> [Required action]:
Copy the listing as it is written, and leave each picture out.

▬▬▬▬▬▬▬▬▬▬

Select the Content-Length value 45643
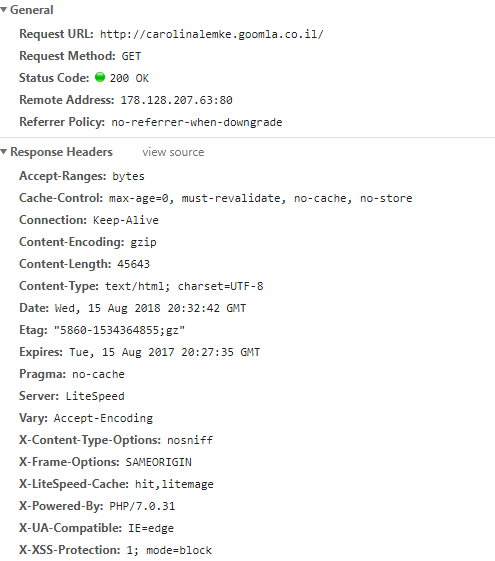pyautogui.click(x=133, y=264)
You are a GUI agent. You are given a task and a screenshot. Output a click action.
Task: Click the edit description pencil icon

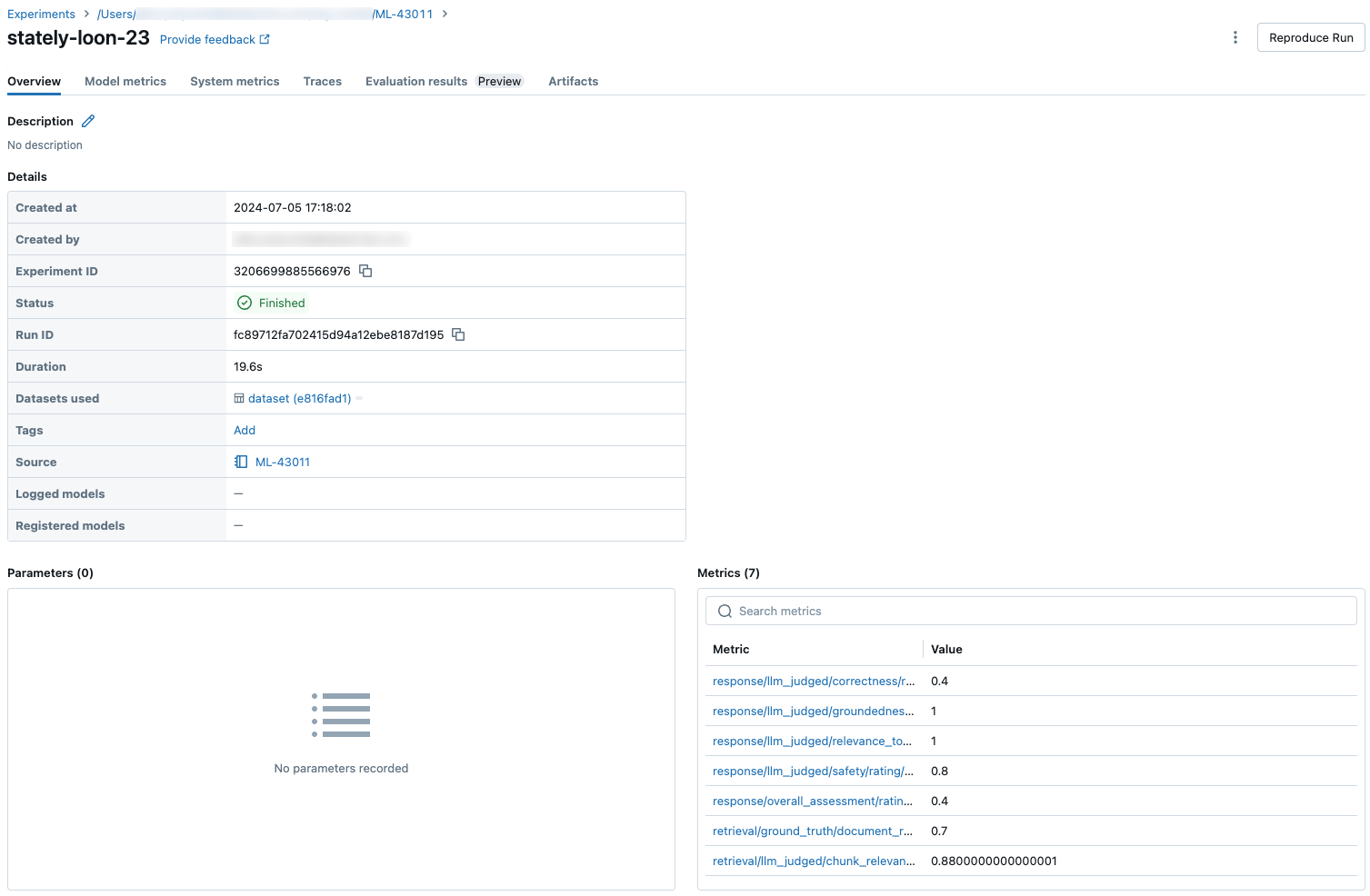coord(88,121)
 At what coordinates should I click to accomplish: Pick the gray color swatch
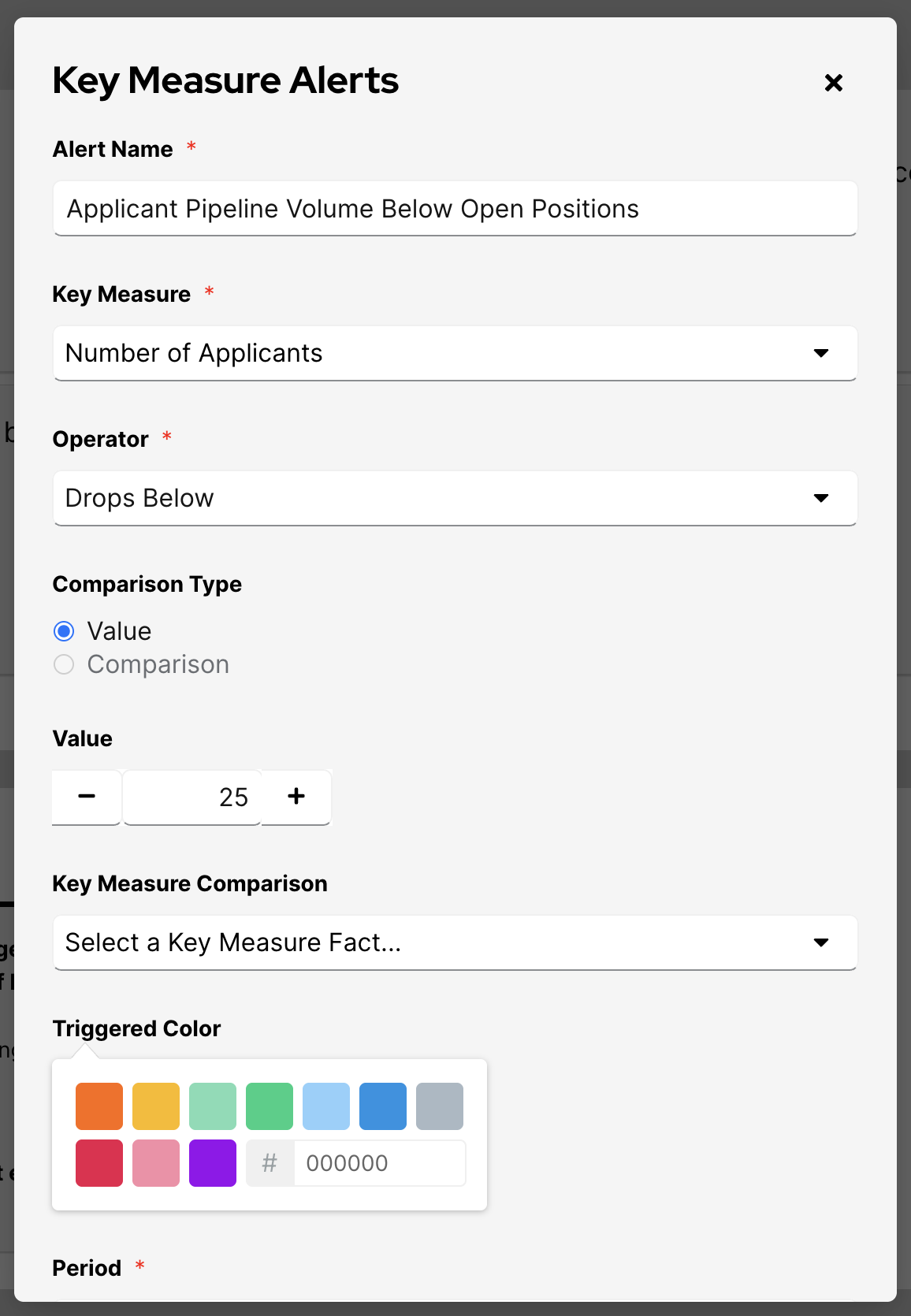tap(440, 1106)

▬▬▬▬▬▬▬▬▬▬

> [Your solution]:
Select the Content-Length value 45643
pyautogui.click(x=133, y=264)
You are a GUI agent. You are given a task and a screenshot. Output a click action.
Task: Click the edit description pencil icon

coord(88,121)
 At what coordinates should I click to accomplish: Pick the gray color swatch
tap(440, 1106)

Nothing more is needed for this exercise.